My Story: Setting Boundaries and Communicating

By Amy Agigian —

MB shares how important it is to communicate and set boundaries with others. She recalls a time where communicating helped her at work.

Transcript:

OBOS Today: So, I know that you do some work with like consent and survivor justice, and I was wondering if you could talk about like how that kind of work that you do has influenced like the way that you personally communicate.

MB: Yeah, I think that one of the biggest things that I’ve learned—and I’m definitely not an expert on all of this, I am just someone who is interested in it and is trying to learn more—is that, like, consent and communication, navigating power, and boundaries, are things that are so part of, like, navigating sexual experiences and relationships, and that those skills are also something that completely, like, influence everything else in your life. And that, like, the skills, while they’re heightened in sexual relationships because sometimes the boundary crossing has much, like, worse consequences—but I think like if you learn how to communicate, like how to set like a small boundary, this one thing that you do, like, “You know, I really don’t like it,” or “It makes me uncomfortable and this is what I actually really like to do.” I think that’s something that is a skill that we can use in our sexual relationships.

And it is also a skill that we can use in our working relationships about, like, what tasks and stuff do we like to take on, and what do we not like to take on, and what are we uncomfortable taking on but it’s still okay if you need to. Kind of that kind of in-between zone.

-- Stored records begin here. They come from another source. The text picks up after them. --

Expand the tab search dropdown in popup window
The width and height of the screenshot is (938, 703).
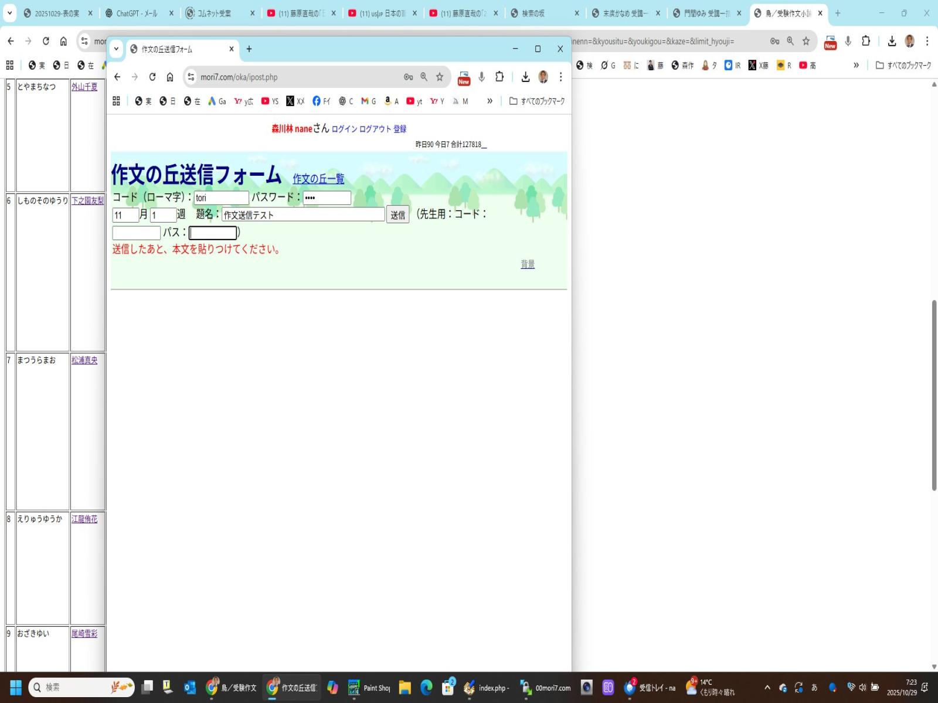point(116,49)
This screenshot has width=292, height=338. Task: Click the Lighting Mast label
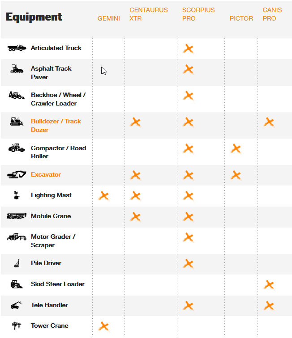click(51, 195)
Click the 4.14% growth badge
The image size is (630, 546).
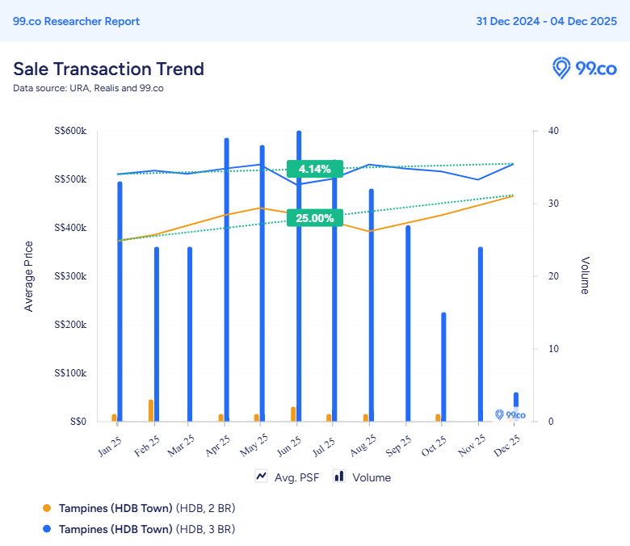coord(314,169)
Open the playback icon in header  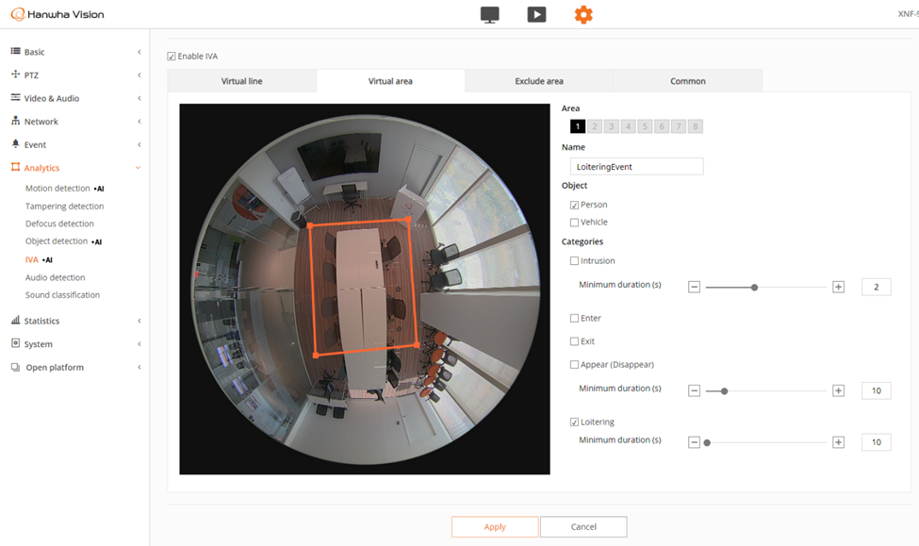tap(536, 15)
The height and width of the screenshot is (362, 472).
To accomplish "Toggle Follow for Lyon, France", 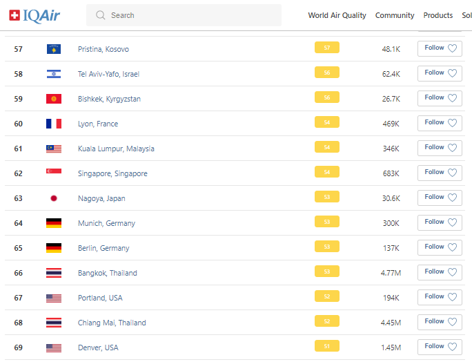I will [440, 123].
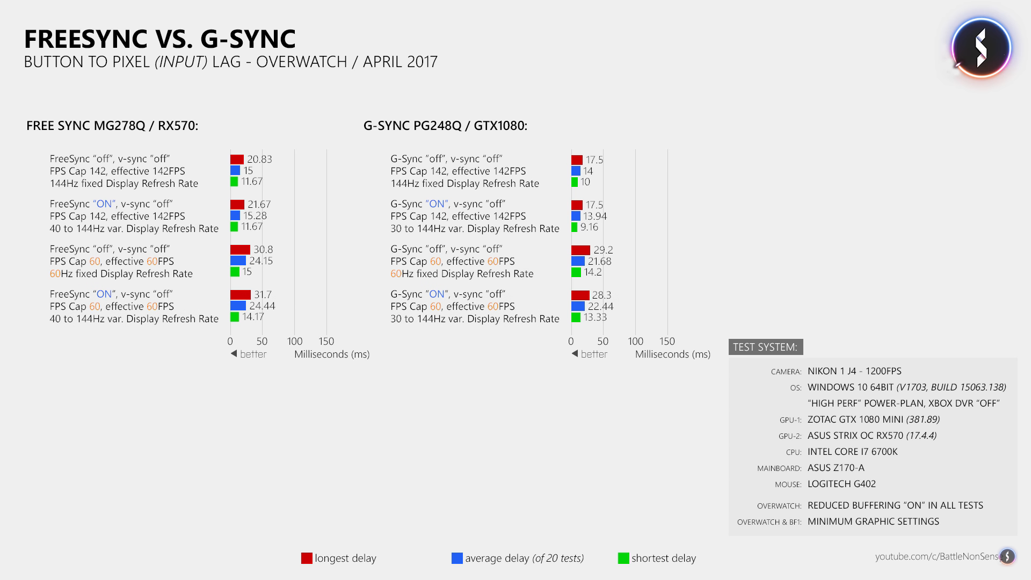
Task: Click the TEST SYSTEM header label
Action: (765, 347)
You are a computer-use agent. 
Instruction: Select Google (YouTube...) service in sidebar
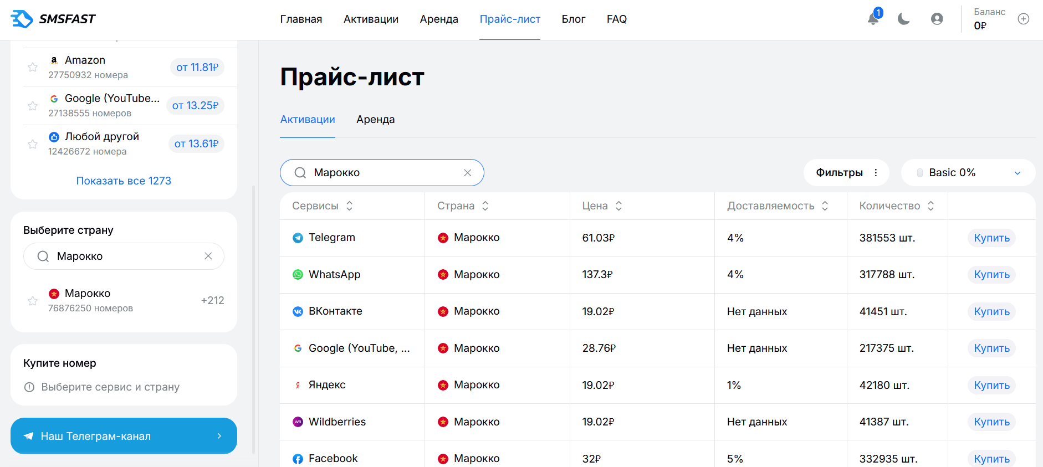pyautogui.click(x=124, y=105)
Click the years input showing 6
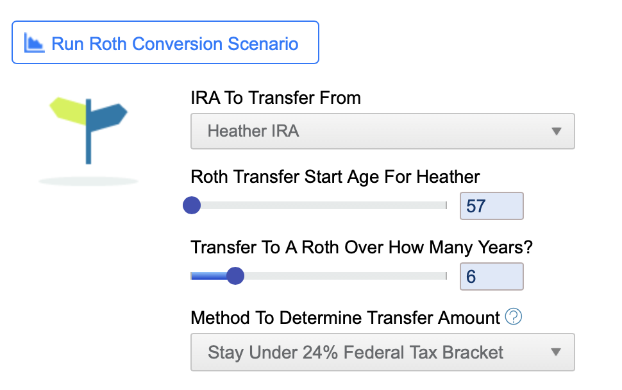The image size is (622, 390). click(x=491, y=276)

Yeah, and so I think that’s one thing is that, like, if we’re teaching people, I think it’s, like, a problem in our society around how we talk about sex, and it’s also a problem in our society how we talk about, like, actually communicating with each other in our relationships, and that, like, hopefully as we’re addressing it on both those scales, they’ll help each other as we’re all just learning, like, how to communicate our boundaries, be vulnerable, and also be upfront, and like learn how to accept “no”s and learn how to say no.

But I’ll give an example, like: on the survivor justice team that I’m helping coordinate as part of the Sunrise movement, you know, we talk about, you know, consent, of course, and we talk about boundaries and being really explicit about, you know, what we like, what we don’t want to do.

And that’s something that we talk about in the context of, like, sex and relationships. However, I’ve realized that I was specifically like kind of biting off a little more than I could chew, and feeling really overwhelmed as a coordinator of that team, so I was able to use the skills that we were talking about and how we use in our sexual relationships—I was able to use that skill and really set a boundary with the team in my work as a coordinator and say, “Hi, like, this is something that is actually, you know— this work isn’t, like— the work of holding the, you know, listing of the things that I didn’t want to do is actually not really working for me. This is the work that I really want to be doing. I’m wondering if anyone else can take on, you know, these pieces and I’m going to set a boundary that I’m going to work on this thing and not that.”

And so I think that is something that, like, modeling, setting boundaries, being communicative, and saying what we like and don’t like is something that we can do in everything. And we can do it when with intimate partners.

Yeah! Which is, which has been really, really cool and I also do think that, like, the communication and consent around sexual and intimate experiences, interactions, does need its own specific individual attention, because it does have, like, really serious implications when boundaries are broken. Yeah.